* Exercise instructions *
The job is to find each line of the records below that includes the word "pixels" and copy it.

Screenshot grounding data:
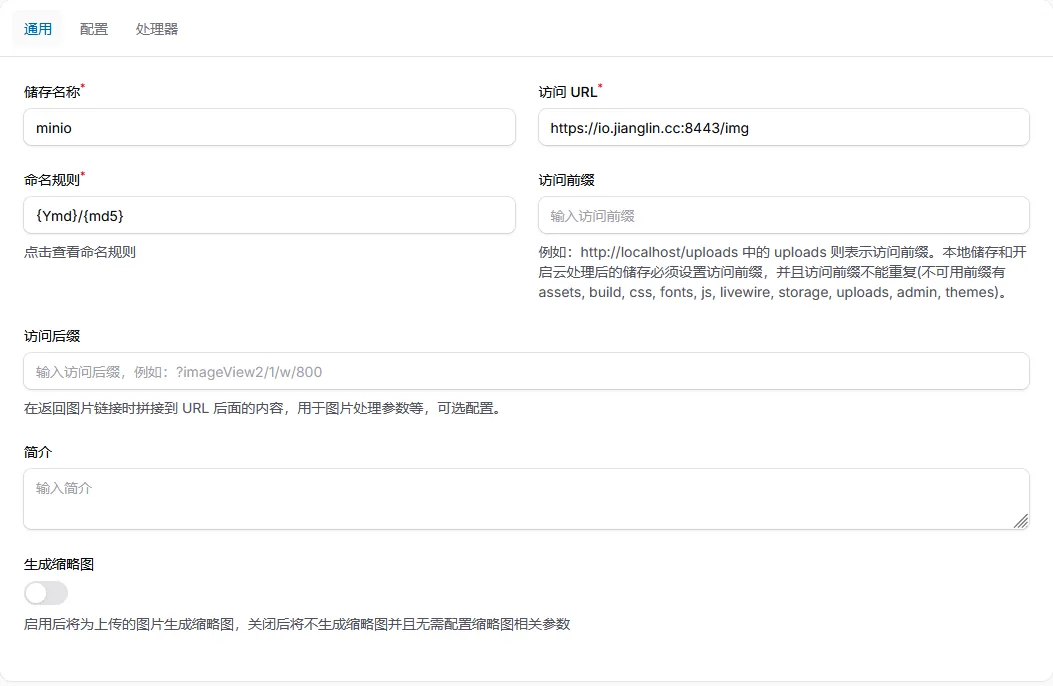
Task: Click the 生成缩略图 label text
Action: click(59, 564)
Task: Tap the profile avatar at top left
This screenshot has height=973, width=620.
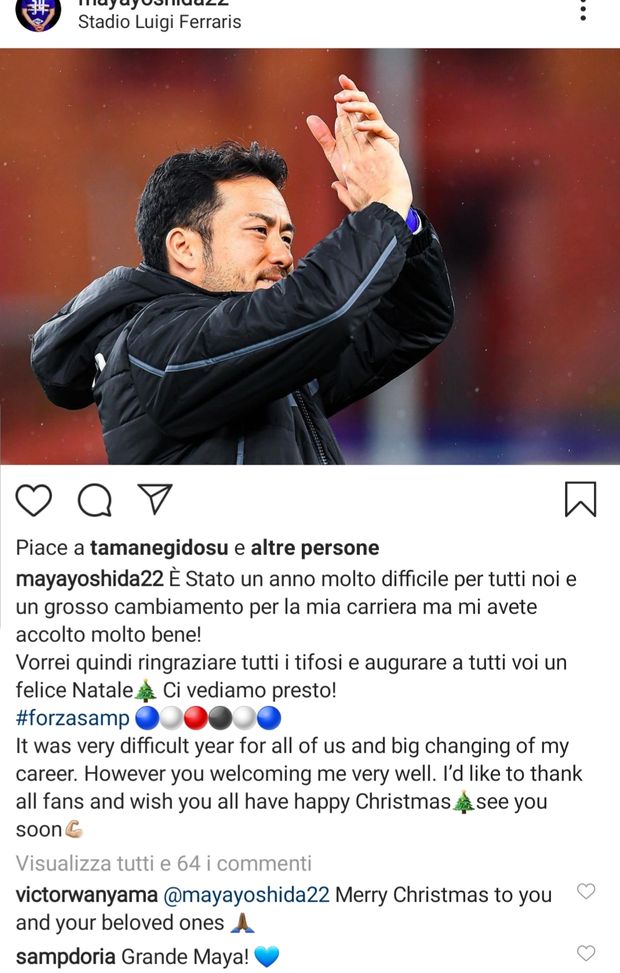Action: tap(38, 14)
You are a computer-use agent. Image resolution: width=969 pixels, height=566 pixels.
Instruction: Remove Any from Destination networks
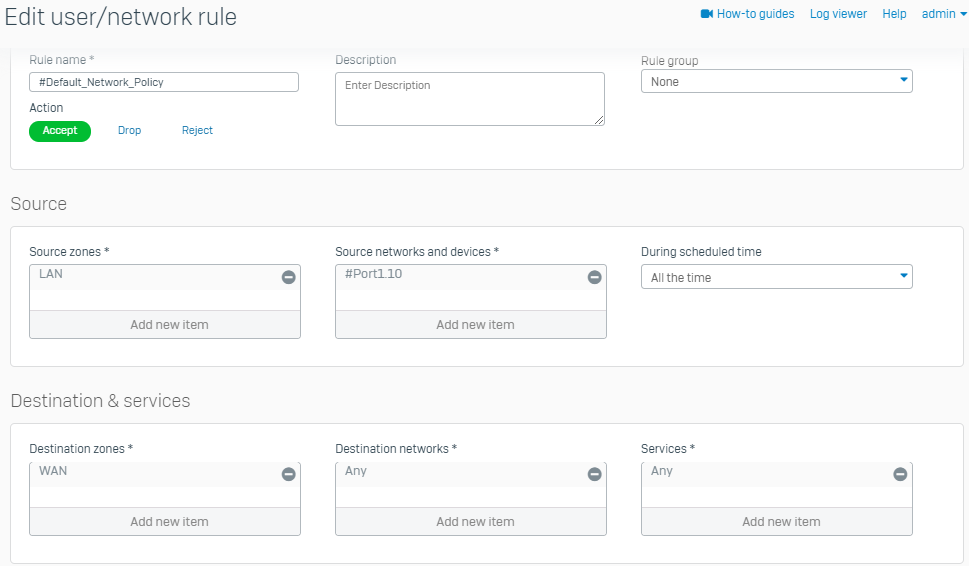[595, 474]
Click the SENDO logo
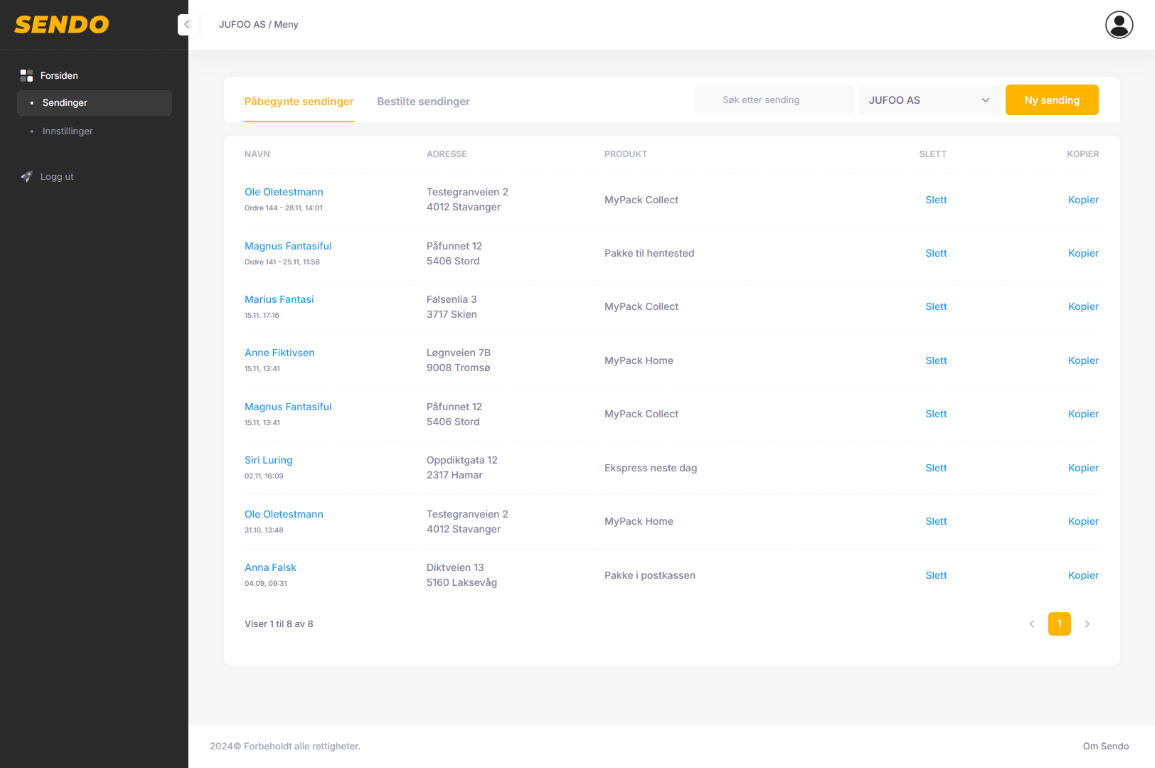The width and height of the screenshot is (1155, 768). [x=61, y=25]
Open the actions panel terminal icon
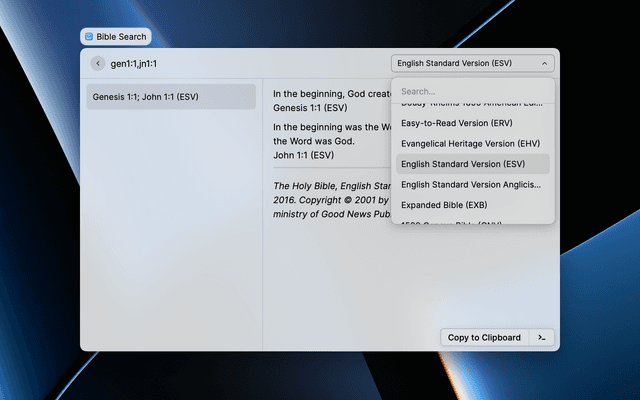Screen dimensions: 640x400 click(541, 338)
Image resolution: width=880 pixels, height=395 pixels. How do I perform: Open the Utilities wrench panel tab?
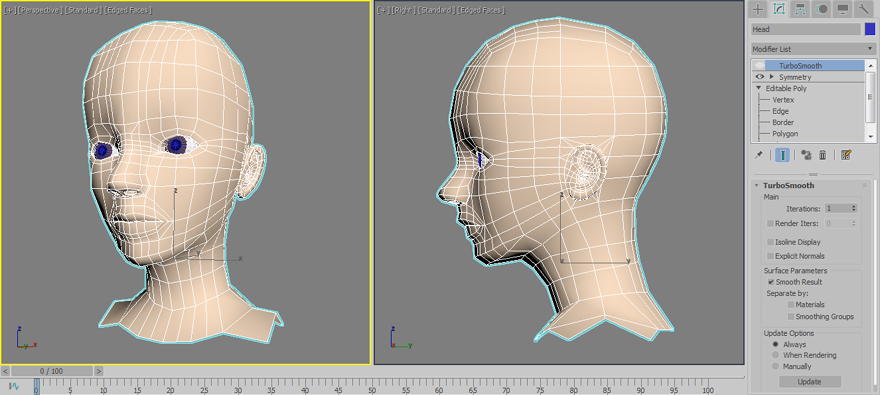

* Output of the exercise *
You are a computer-use agent. Image resolution: width=969 pixels, height=566 pixels.
Image resolution: width=880 pixels, height=395 pixels. How do I perform: Open the Utilities wrench panel tab?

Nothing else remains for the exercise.